No, you don't have to report Fortnite V-Bucks on your taxes

The taxman cometh for your virtual money. But that doesn't include your V-Bucks.

Oscar Gonzalez Former staff reporter
Oscar Gonzalez is a Texas native who covered video games, conspiracy theories, misinformation and cryptocurrency.
Expertise Video Games, Misinformation, Conspiracy Theories, Cryptocurrency, NFTs, Movies, TV, Economy, Stocks
Oscar Gonzalez
Fortnite V-Bucks

Your stack of V-Bucks are safe, at least from the IRS.


Fortnite makes much of its money from a virtual currency, V-Bucks, which are used to purchase cosmetics such as skins, emotes and pickaxes in the billion-dollar battle royale game. All that virtual money floating around must have caught the attention of the Internal Revenue Service. 
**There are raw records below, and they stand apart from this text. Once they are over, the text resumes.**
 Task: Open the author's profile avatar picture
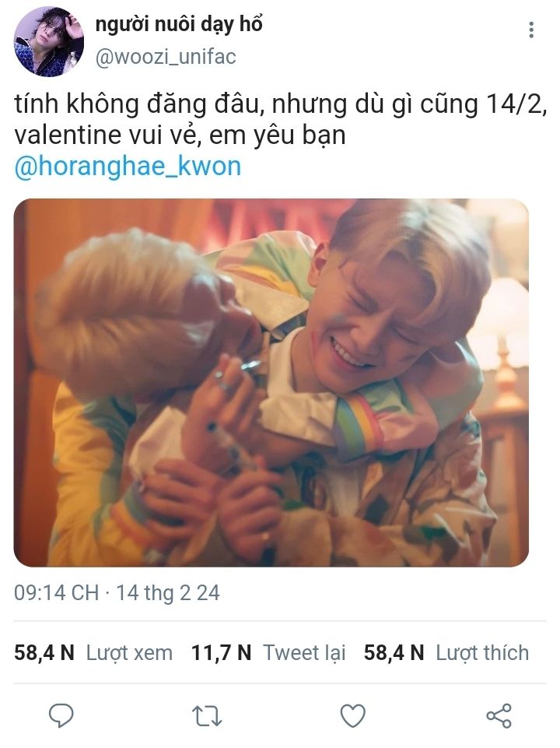coord(48,41)
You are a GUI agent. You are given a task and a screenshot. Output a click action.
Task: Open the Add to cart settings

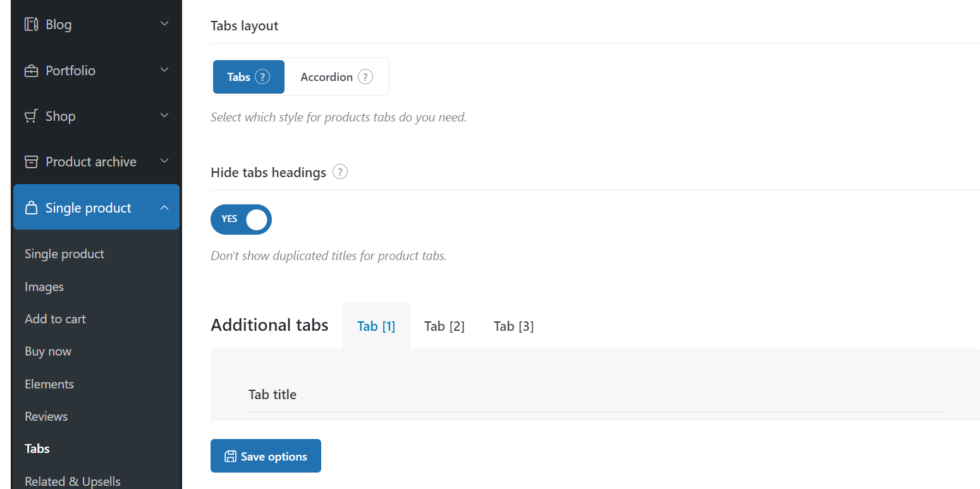coord(55,319)
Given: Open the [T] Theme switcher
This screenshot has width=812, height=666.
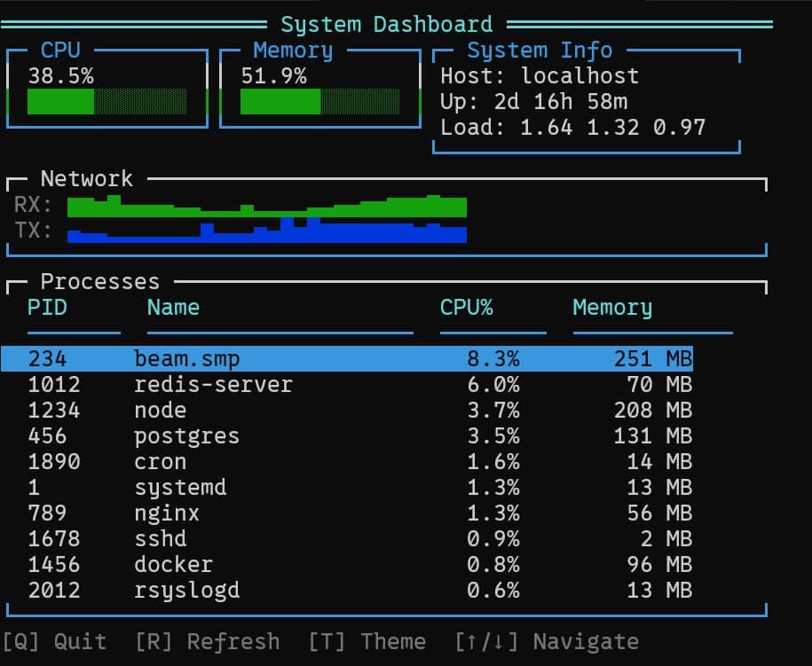Looking at the screenshot, I should tap(368, 641).
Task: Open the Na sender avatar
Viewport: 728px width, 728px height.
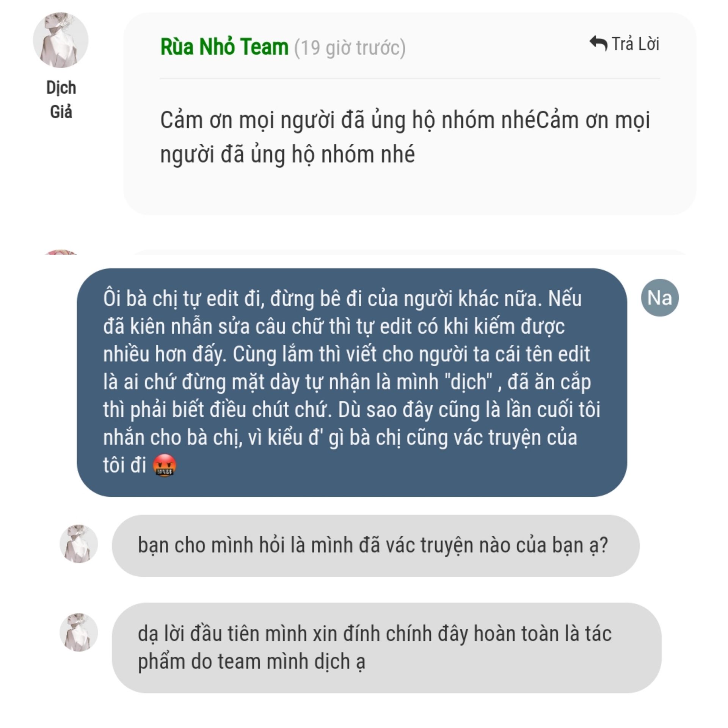Action: [660, 298]
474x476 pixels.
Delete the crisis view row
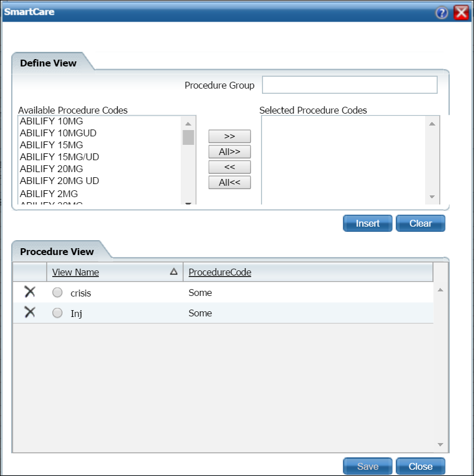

Language on the IRS website listed Fortnite V-Bucks as an example of virtual currency that needed to be reported on tax forms, according to a report from Bloomberg on Wednesday. However, that language has now been removed, and the IRS says it was a mistake. 

"The IRS recognizes that the language on our page potentially caused concern for some taxpayers" the agency said in a statement Friday. "We have changed the language in order to lessen any confusion.  Transacting in virtual currencies as part of a game that do not leave the game environment (virtual currencies that are not convertible) would not require a taxpayer to indicate this on their tax return."

Virtual currency, according to the IRS, is "digital representation of value that functions as a medium of exchange, a unit of account, and/or a store of value." This includes cryptocurrencies such as bitcoin. While V-Bucks can be purchased and exchanged for items within Fortnite, they can't be turned into actual money.

"V-Bucks cannot be digitally traded between users, nor can they be exchanged into, US dollars, Euros, and other real or virtual currencies," Fortnite developer Epic Games said in an emailed statement Friday.